**Exercise:** State how many lines in the records below contain the string "computer", and give nothing besides that number.

**Input material:**

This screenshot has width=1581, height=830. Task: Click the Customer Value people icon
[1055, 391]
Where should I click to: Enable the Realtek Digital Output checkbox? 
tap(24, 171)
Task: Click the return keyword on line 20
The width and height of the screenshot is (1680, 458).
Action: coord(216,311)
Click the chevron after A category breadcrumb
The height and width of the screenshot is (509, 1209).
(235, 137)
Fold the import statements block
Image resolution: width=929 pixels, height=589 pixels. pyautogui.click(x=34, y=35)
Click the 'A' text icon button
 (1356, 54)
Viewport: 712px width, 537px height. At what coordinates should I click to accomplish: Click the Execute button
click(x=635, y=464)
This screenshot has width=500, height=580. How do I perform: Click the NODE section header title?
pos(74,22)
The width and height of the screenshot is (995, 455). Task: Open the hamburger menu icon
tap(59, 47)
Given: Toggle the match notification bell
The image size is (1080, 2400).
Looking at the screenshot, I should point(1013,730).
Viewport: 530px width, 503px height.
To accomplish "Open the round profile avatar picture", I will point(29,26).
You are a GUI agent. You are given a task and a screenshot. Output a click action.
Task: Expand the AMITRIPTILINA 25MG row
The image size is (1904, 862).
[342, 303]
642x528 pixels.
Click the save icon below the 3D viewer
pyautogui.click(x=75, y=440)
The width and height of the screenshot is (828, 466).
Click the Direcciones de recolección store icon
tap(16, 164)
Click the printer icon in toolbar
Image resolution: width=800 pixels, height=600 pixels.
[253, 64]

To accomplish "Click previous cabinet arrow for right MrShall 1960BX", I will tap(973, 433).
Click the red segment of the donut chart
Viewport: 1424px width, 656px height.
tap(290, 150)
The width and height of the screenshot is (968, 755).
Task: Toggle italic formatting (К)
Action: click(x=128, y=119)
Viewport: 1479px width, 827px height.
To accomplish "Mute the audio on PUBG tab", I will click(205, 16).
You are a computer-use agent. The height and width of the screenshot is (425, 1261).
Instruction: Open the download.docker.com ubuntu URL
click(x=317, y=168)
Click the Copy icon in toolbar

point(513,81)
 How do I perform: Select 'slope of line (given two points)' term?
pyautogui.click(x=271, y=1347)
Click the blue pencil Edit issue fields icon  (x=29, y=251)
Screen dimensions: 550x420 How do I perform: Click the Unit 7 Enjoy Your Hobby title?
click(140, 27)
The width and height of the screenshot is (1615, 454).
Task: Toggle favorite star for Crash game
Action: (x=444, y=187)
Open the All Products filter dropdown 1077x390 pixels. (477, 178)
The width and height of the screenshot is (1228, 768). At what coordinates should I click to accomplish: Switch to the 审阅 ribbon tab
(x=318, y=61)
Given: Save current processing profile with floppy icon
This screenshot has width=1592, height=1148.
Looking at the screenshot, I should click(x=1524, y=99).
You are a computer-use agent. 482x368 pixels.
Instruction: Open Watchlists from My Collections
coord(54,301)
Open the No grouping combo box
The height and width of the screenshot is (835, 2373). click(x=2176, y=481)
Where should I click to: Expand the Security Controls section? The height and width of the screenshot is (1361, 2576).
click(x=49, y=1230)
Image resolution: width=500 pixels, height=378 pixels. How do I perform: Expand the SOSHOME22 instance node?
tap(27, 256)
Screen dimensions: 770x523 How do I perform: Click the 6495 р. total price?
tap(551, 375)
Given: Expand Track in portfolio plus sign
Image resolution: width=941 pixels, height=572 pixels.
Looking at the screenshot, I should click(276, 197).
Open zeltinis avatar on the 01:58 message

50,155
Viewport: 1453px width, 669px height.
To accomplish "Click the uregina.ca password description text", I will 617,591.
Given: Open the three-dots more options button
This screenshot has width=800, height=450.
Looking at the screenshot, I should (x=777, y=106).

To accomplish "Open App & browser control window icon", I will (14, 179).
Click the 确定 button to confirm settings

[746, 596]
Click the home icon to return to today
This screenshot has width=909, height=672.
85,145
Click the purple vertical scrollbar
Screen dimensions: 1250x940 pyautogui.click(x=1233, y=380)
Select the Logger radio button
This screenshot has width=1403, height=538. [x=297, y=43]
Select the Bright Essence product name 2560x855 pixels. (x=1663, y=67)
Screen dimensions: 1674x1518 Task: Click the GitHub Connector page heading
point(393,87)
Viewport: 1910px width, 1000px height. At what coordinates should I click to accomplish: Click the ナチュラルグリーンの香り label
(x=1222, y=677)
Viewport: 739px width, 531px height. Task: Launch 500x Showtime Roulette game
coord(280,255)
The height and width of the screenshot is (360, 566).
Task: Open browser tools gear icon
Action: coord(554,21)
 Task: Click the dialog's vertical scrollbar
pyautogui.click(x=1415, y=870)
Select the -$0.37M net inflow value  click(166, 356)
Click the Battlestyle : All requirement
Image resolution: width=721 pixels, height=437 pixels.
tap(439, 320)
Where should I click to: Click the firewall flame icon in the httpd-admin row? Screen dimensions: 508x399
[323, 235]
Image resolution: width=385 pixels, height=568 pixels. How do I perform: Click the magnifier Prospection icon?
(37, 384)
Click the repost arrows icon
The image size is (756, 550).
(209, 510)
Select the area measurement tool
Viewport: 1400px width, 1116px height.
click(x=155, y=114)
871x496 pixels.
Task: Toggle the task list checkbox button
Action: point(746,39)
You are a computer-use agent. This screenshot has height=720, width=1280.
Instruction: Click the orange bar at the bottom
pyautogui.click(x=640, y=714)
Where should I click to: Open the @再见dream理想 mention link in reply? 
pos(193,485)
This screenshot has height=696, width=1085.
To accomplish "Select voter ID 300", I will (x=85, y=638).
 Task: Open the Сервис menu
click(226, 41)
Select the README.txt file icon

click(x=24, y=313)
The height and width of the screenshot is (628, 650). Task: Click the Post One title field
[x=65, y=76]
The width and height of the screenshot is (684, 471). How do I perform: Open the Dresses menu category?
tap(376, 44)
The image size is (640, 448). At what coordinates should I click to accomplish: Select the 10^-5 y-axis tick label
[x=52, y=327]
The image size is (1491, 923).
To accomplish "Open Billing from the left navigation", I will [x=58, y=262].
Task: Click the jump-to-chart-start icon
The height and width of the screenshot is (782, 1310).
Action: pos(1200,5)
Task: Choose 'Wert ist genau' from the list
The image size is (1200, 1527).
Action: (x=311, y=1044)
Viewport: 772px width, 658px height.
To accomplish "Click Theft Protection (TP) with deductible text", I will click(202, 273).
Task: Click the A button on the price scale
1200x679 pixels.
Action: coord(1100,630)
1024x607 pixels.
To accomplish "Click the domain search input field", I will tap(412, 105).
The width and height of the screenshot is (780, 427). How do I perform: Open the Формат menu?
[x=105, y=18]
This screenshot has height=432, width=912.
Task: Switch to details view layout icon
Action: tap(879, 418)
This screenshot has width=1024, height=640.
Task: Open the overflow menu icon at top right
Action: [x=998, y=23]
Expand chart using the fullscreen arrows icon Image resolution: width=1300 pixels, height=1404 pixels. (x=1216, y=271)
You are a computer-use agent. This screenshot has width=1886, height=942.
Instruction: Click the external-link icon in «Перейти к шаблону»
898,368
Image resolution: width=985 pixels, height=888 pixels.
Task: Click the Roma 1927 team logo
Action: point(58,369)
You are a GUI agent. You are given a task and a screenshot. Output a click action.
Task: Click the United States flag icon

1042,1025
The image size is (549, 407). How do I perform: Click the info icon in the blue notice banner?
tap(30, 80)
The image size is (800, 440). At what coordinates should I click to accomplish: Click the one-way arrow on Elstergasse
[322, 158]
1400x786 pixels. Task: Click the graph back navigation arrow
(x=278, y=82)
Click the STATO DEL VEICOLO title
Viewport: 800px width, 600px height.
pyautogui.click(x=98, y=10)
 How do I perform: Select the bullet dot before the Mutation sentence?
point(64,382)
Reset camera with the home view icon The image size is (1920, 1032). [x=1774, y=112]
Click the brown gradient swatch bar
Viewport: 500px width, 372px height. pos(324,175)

**Written answer:** 4